Output, verbatim and without pictures, the lines from the first line of the listing through the line containing "mips (965, 97)".

=== Section Start ===

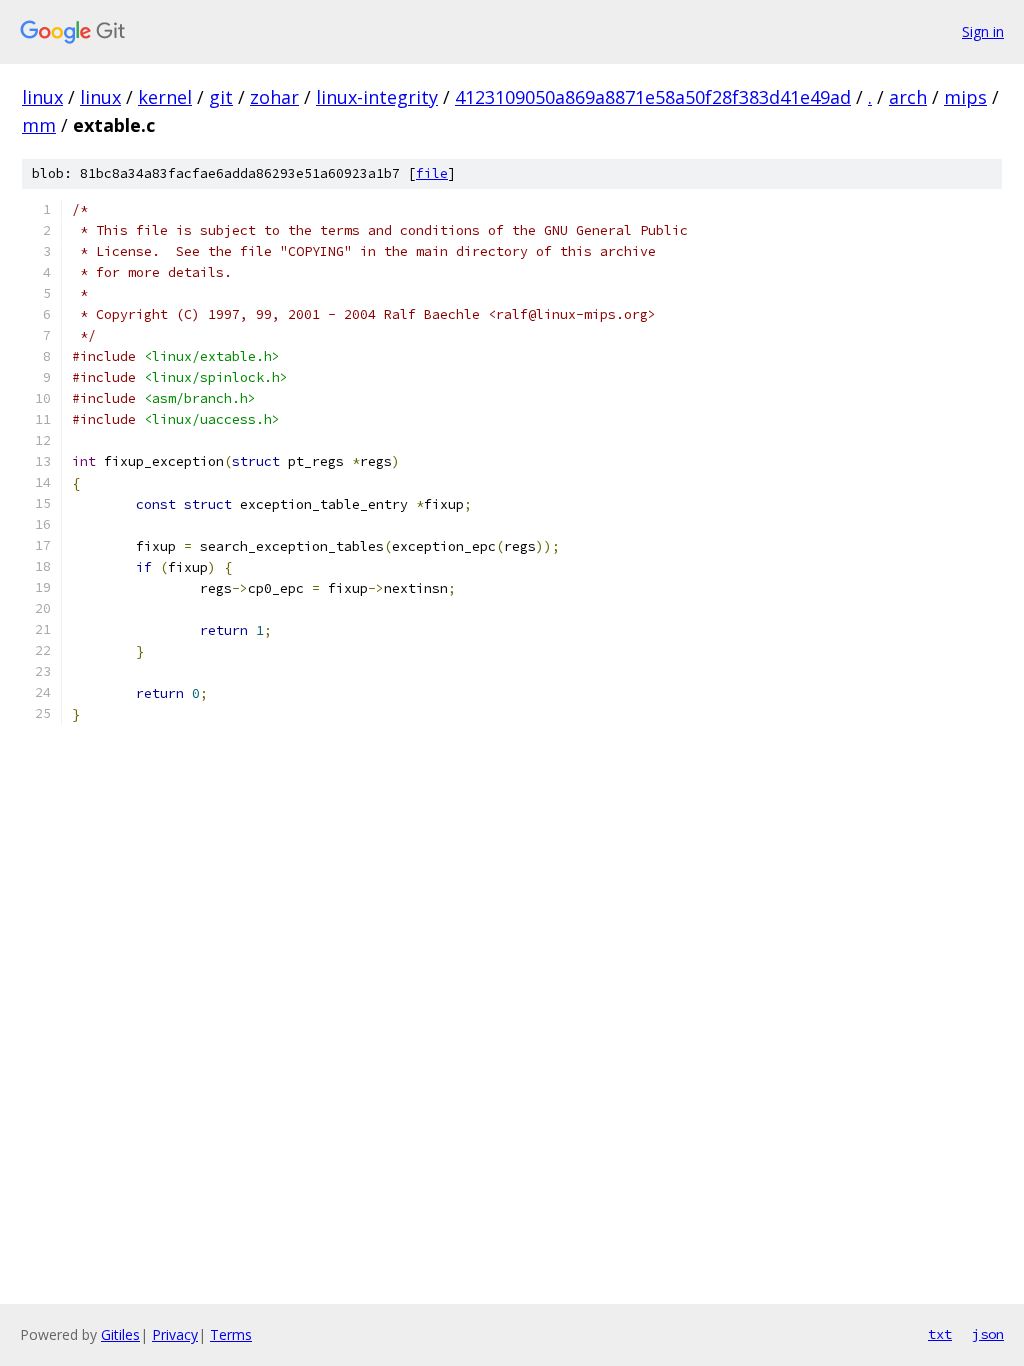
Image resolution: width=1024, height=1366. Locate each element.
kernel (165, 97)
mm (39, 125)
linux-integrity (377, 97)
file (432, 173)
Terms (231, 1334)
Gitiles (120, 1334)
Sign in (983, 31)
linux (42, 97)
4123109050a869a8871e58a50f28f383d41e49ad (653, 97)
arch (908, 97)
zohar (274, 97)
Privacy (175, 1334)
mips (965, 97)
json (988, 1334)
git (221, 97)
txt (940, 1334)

=== Section End ===

__Exercise answer__:
Image resolution: width=1024, height=1366. Locate each element.
kernel (165, 97)
mm (39, 125)
linux-integrity (377, 97)
file (432, 173)
Terms (231, 1334)
Gitiles (120, 1334)
Sign in (983, 31)
linux (42, 97)
4123109050a869a8871e58a50f28f383d41e49ad (653, 97)
arch (908, 97)
zohar (274, 97)
Privacy (175, 1334)
mips (965, 97)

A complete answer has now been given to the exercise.